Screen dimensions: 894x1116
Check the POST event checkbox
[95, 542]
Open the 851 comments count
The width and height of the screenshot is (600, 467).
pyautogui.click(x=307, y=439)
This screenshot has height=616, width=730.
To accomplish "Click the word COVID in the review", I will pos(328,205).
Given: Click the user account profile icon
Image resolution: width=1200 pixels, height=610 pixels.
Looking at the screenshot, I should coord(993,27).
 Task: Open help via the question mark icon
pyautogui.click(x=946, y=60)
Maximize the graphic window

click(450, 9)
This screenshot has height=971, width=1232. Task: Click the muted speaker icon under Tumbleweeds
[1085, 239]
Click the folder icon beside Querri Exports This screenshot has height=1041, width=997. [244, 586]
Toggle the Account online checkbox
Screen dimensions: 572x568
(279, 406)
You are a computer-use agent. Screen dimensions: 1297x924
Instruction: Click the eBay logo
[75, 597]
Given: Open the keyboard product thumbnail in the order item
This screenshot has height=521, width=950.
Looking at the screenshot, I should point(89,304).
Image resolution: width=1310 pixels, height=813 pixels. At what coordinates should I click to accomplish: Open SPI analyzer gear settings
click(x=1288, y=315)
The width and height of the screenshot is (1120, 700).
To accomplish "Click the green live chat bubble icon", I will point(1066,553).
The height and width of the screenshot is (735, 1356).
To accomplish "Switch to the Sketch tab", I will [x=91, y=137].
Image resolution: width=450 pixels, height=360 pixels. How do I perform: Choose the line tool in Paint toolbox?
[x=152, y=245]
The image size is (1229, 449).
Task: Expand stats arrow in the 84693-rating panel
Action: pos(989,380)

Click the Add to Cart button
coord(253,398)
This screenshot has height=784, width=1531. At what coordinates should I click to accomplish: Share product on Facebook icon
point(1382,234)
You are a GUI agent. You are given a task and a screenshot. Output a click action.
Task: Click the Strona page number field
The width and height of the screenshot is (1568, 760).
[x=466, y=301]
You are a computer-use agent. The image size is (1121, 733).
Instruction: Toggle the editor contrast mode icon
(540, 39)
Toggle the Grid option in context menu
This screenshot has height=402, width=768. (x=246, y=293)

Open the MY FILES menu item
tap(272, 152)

▸ REQUIRED WORK: Write out exactly the lines from the one containing "The width and height of the screenshot is (1568, 760)." through the end of the data, both included. Add nothing else.

▸ WRITTEN REPLY:
The width and height of the screenshot is (1568, 760).
[x=466, y=301]
You are a computer-use agent. The image size is (1121, 733).
Instruction: Toggle the editor contrast mode icon
(540, 39)
Toggle the Grid option in context menu
This screenshot has height=402, width=768. (x=246, y=293)

Open the MY FILES menu item
tap(272, 152)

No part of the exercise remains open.